"Go tell that to Floyd and B Troop," Morales replied bitterly. "With a cool million on his head."

"Shit."

The debate was interrupted by a knuckle rap at the door. A squad leader poked his head in to report, "We got company." His gaze flicked to the window. "You better see."

A big guy in Levi's was standing outside the fence, jawing with a sentry.

Hinshaw turned from the window to scowl at the squad leader. "What is it?"

"He walked in. We spotted him about three minutes out. Walking the phone line. He says we got trouble. Do we have trouble?"

Hinshaw picked up the telephone, listened to it for a moment, then put it down and said, "Yeah. Sounds like eggs frying on there. Dammit! No wonder I got no-how long has it been out?"

The squad leader shrugged. "I didn't know it was until the guy came along."

"Okay, let him in," Hinshaw growled. "Make sure somebody sticks with him. Give the guy a beer. He looks hot and bothered."

"Shit, it's about a hundred out there in the shade, if you can find shade," the squad leader commented. He went out muttering, "I wouldn't have that guy's fucking job on a ..."
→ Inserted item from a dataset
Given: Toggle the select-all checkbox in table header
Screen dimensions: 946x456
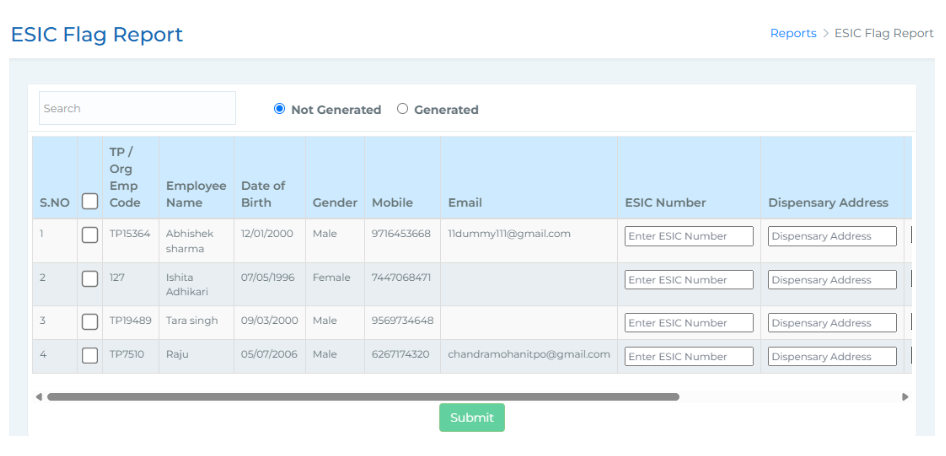Looking at the screenshot, I should 90,202.

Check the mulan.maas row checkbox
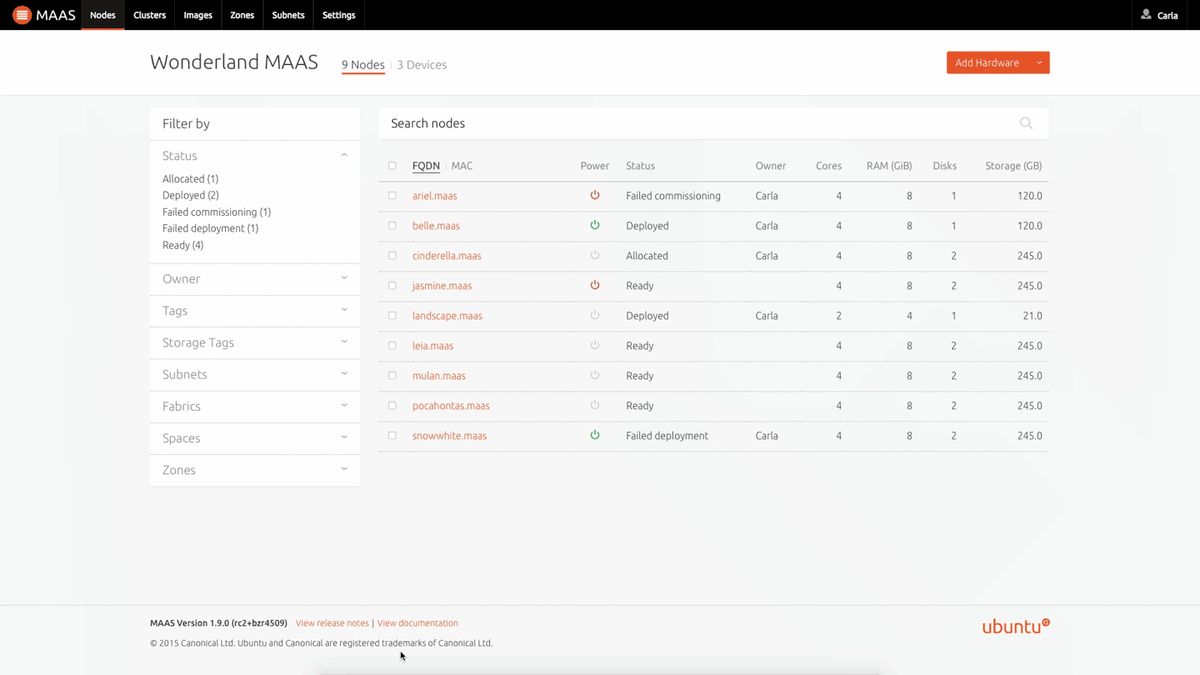click(391, 376)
Morales was standing at the window, silently gazing out, hands stuffed into his pockets. "What d'you suppose a job like that pays?" he said with quiet reflection. "Couple hundred a week? — maybe two-fifty?"

"You thinking of joining up?" Hinshaw asked heavily.

"Look at the guy. Probably been out there all day in that heat. For what? Tell me for what, Jim."

"Maybe he lost his nerve," Hinshaw pointedly replied. "Maybe he never had any. How 'bout you? Ready to trade it all for a timeclock and a pile of bills?"

"Hell no," Morales said quietly.

But he remained at the window and watched "the telephone guy" go about his little duties. The guy went up the pole, carrying a bag of tools and crap with him.

"What a dummy," Morales commented softly. "Can you beat it?"

"We're doing it, aren't we?" Hinshaw replied. "We're beating it. Right?"

Morales turned around with a grin. "Sure, man. We're beating it."

"Go keep an eye on the guy, huh? Just for safe? I have to call old man Bonelli."

"You're forgetting the phone."

Hinshaw chuckled. The tensions were gone. Angel was back and they'd pull it out together somehow. "We're going to collect that million, Angel. Us. We're going to bag a bonus baby. Go watch the dummy. Let me know as soon as the line is restored. I need a parley with our noble benefactor in south Arizona. I want him to get his bank ready."

Angel laughed and repeated his little applause routine as he headed outside to keep an eye on "the dummy."

But that dummy, be sure, was no dummy.

"The dummy" now stood on a little ridge far removed from, but overlooking the base camp. He'd gone down there and rubbed shoulders with the enemy, sampled their iced beer, played games with their telephones, traded a couple of tall stories while getting their numbers and reading their strengths and weaknesses — and closing the adventure on a note of a most ludicrous melodrama.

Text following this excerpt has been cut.